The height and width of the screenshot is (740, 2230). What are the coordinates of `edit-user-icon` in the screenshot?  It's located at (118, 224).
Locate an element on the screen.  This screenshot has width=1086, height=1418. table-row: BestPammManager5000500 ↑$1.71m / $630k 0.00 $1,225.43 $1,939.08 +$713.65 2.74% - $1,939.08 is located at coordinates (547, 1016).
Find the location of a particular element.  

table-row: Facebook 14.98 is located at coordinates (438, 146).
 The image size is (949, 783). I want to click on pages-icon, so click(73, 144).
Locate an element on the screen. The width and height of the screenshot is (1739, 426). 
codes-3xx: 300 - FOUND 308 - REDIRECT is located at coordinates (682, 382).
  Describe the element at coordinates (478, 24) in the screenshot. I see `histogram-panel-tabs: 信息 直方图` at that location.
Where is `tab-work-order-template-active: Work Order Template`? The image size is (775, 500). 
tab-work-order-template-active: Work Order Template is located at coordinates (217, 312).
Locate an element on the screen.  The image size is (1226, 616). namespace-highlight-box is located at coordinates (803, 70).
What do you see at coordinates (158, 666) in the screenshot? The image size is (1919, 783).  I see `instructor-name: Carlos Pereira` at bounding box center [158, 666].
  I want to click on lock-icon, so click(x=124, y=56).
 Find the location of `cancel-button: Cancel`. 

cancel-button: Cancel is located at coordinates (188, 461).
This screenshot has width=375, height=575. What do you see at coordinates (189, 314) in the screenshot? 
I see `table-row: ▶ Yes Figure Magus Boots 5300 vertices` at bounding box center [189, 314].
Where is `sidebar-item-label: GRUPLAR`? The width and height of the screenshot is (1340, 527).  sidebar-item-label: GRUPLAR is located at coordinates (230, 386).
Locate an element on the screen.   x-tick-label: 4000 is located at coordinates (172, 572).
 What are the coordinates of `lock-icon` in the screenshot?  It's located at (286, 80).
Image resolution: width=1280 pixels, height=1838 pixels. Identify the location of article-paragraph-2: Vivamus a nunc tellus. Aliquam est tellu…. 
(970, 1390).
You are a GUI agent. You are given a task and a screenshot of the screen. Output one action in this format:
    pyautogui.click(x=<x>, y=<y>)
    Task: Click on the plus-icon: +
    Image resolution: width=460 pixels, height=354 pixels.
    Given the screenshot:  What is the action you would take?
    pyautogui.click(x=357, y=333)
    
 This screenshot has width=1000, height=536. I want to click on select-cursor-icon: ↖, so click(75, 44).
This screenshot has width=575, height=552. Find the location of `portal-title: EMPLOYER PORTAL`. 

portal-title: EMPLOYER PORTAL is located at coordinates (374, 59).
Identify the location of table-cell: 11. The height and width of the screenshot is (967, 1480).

> **Problem to work on**
Reproduce all of the data above verbatim, from the first line to the last.

> **Response**
The height and width of the screenshot is (740, 2230). What are the coordinates of `edit-user-icon` in the screenshot?  It's located at (118, 224).
Locate an element on the screen.  This screenshot has width=1086, height=1418. table-row: BestPammManager5000500 ↑$1.71m / $630k 0.00 $1,225.43 $1,939.08 +$713.65 2.74% - $1,939.08 is located at coordinates (547, 1016).
Find the location of a particular element.  

table-row: Facebook 14.98 is located at coordinates (438, 146).
 The image size is (949, 783). I want to click on pages-icon, so click(73, 144).
Locate an element on the screen. The width and height of the screenshot is (1739, 426). 
codes-3xx: 300 - FOUND 308 - REDIRECT is located at coordinates (682, 382).
  Describe the element at coordinates (478, 24) in the screenshot. I see `histogram-panel-tabs: 信息 直方图` at that location.
Where is `tab-work-order-template-active: Work Order Template`? The image size is (775, 500). 
tab-work-order-template-active: Work Order Template is located at coordinates (217, 312).
Locate an element on the screen.  The image size is (1226, 616). namespace-highlight-box is located at coordinates (803, 70).
What do you see at coordinates (158, 666) in the screenshot? The image size is (1919, 783).  I see `instructor-name: Carlos Pereira` at bounding box center [158, 666].
  I want to click on lock-icon, so click(x=124, y=56).
 Find the location of `cancel-button: Cancel`. 

cancel-button: Cancel is located at coordinates (188, 461).
This screenshot has width=375, height=575. What do you see at coordinates (189, 314) in the screenshot? 
I see `table-row: ▶ Yes Figure Magus Boots 5300 vertices` at bounding box center [189, 314].
Where is `sidebar-item-label: GRUPLAR`? The width and height of the screenshot is (1340, 527).  sidebar-item-label: GRUPLAR is located at coordinates (230, 386).
Locate an element on the screen.   x-tick-label: 4000 is located at coordinates (172, 572).
 What are the coordinates of `lock-icon` in the screenshot?  It's located at (286, 80).
Image resolution: width=1280 pixels, height=1838 pixels. Identify the location of article-paragraph-2: Vivamus a nunc tellus. Aliquam est tellu…. 
(970, 1390).
You are a GUI agent. You are given a task and a screenshot of the screen. Output one action in this format:
    pyautogui.click(x=<x>, y=<y>)
    Task: Click on the plus-icon: +
    Image resolution: width=460 pixels, height=354 pixels.
    Given the screenshot:  What is the action you would take?
    pyautogui.click(x=357, y=333)
    
 This screenshot has width=1000, height=536. I want to click on select-cursor-icon: ↖, so click(75, 44).
This screenshot has width=575, height=552. Find the location of `portal-title: EMPLOYER PORTAL`. 

portal-title: EMPLOYER PORTAL is located at coordinates (374, 59).
Identify the location of table-cell: 11. The height and width of the screenshot is (967, 1480).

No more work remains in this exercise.